_AUFGABEN_:
1) Nenne alle Benutzernamen, die im Forenthread zum Thema Ping als Verfasser eines Beitrags angegeben sind.
2) Tippe aus den Datensätzen die Zeilen vom Anfang bis einschließlich der Zeile, die „I will pos(637,114).“ enthält, unverändert ab.

_TEXTAUSZUG_:

::::::::::

# Ping



## Sinac (19. März 2003)

Hallo!
Folgendes:
Ich habe meinen Windows 2000 Rechner und meinen
Debian PC mit einem gekreuzten Netzwerkkabel direkt
miteinander vernetzt.
Von der Debian Kiste kann ich den Windows PC anpingen,
aber andersrum geht es nicht "Zielhost nicht erreichbar"
Drauf zugreifen klappt natürlich auch nicht.

Jemand eine Idee?

Das lief alles schon, hab dann einfach nur Debian nochmal
neu installiert und den 2.40.2 Kernel installiert.
Aber jetzt gehts halt nicht mehr!

Greetz...


----------



## Christian Fein (19. März 2003)

Mit sowenig informationen wird dir keiner helfen können.

Hostmask schon geprüft. Welche IP Adressen
usw.

gib auf de konsole ifconfig ein und poste hier mal deine "ergebnisse"

Zudem die Netzwerkdaten deines 2k rechners


----------



## JoelH (19. März 2003)

::::::::::

Aus einer Sammlung entnommene Daten

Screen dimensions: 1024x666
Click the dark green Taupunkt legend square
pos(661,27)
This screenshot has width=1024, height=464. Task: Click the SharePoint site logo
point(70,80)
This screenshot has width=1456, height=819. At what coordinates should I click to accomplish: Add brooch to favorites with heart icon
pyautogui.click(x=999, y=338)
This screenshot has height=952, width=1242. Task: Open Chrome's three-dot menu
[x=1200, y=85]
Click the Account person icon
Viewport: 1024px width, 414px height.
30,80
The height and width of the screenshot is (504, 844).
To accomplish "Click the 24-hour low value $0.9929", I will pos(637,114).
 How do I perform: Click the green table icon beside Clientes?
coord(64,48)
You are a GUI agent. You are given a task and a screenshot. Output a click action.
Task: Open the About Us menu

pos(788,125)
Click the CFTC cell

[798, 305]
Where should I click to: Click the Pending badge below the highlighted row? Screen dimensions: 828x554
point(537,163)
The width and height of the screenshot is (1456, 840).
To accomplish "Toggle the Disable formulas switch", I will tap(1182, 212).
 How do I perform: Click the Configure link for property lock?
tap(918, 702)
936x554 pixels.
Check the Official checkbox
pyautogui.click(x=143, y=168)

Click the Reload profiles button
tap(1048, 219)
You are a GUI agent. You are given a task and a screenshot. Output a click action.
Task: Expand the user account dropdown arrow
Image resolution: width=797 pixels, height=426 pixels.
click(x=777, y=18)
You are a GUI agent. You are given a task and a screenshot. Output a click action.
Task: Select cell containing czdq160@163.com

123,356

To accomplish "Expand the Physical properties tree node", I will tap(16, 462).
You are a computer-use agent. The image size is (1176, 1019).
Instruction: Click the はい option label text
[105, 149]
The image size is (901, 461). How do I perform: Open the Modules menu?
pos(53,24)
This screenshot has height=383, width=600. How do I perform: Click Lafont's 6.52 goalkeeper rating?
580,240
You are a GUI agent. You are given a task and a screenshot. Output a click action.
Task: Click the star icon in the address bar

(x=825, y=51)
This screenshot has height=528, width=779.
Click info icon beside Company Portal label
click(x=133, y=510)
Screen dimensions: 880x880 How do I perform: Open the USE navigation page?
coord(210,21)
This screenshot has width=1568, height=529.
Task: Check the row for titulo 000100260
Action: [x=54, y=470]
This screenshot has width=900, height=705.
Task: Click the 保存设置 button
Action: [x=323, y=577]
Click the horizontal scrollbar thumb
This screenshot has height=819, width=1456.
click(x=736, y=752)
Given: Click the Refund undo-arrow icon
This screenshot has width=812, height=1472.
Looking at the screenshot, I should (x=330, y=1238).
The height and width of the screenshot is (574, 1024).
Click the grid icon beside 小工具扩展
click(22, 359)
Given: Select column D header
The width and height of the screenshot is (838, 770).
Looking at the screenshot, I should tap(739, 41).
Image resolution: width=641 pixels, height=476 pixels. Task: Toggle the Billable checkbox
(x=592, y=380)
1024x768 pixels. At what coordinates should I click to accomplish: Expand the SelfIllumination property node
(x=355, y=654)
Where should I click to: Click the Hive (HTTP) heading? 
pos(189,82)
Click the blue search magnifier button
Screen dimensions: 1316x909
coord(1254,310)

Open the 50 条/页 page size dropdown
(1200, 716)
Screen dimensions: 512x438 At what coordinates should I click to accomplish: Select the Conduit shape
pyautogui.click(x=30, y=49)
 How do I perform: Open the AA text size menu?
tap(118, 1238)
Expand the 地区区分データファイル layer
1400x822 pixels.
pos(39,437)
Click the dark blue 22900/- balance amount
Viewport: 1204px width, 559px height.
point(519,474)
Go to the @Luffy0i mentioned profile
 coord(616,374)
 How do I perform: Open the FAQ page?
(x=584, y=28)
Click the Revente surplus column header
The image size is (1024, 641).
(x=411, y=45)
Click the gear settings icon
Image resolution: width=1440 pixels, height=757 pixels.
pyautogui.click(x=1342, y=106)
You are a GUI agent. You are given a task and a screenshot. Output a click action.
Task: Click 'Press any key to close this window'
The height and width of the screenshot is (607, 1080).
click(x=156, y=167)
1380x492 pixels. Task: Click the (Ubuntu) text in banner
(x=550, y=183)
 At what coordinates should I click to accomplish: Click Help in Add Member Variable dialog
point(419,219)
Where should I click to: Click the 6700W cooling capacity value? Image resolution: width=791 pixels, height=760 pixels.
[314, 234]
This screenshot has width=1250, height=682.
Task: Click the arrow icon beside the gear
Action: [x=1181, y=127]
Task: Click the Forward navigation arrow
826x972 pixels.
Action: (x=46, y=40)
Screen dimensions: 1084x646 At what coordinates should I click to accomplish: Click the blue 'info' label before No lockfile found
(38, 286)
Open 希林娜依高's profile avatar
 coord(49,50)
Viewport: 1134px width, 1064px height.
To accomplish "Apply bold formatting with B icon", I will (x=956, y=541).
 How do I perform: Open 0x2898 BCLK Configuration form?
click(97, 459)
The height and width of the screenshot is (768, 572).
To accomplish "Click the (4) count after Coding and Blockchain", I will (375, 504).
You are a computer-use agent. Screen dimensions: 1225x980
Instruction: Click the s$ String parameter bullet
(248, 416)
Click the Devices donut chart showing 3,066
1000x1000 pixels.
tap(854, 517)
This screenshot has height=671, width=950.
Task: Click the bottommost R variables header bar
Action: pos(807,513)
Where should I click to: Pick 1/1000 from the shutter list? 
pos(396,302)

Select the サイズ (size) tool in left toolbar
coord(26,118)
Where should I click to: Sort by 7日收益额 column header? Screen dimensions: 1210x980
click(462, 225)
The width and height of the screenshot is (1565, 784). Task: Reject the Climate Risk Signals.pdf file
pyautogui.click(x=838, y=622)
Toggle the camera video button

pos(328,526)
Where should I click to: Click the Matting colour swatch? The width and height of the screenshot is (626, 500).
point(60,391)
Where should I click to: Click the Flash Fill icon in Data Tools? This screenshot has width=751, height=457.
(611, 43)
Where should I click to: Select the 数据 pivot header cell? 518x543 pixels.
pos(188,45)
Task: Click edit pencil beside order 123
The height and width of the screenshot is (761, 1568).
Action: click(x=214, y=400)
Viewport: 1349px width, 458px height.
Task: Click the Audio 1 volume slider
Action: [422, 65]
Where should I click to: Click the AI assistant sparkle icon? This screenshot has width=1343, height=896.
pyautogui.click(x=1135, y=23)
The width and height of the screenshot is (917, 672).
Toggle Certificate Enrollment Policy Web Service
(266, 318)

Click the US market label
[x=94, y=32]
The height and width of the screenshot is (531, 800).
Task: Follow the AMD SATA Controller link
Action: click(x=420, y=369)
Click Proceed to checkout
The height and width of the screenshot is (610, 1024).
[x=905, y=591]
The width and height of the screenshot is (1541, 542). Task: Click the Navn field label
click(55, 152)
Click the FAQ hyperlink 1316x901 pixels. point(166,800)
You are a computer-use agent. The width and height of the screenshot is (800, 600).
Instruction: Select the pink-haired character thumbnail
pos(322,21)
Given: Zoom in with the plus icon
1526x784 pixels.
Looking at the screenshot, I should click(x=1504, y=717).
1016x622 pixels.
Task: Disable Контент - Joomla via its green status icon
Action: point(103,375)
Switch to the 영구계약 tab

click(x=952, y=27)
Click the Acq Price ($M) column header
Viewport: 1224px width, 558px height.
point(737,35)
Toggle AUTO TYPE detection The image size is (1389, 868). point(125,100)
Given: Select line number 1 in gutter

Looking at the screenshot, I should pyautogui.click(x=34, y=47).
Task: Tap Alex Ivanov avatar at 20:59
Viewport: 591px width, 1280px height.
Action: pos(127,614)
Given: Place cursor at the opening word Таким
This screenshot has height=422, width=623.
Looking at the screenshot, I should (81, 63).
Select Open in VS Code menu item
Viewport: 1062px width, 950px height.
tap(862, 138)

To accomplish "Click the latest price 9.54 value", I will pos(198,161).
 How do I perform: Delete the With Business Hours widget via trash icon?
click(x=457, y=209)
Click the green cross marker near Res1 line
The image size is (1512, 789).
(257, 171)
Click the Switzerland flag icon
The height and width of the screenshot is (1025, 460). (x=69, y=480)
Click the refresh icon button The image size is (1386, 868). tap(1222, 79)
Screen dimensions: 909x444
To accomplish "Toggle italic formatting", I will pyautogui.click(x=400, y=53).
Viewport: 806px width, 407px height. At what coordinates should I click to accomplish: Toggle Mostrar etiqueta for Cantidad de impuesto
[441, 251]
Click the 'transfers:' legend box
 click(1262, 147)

::::::::::

_LÖSUNGEN_:
1) Sinac, Christian Fein, JoelH

2)
Screen dimensions: 1024x666
Click the dark green Taupunkt legend square
pos(661,27)
This screenshot has width=1024, height=464. Task: Click the SharePoint site logo
point(70,80)
This screenshot has width=1456, height=819. At what coordinates should I click to accomplish: Add brooch to favorites with heart icon
pyautogui.click(x=999, y=338)
This screenshot has height=952, width=1242. Task: Open Chrome's three-dot menu
[x=1200, y=85]
Click the Account person icon
Viewport: 1024px width, 414px height.
30,80
The height and width of the screenshot is (504, 844).
To accomplish "Click the 24-hour low value $0.9929", I will pos(637,114).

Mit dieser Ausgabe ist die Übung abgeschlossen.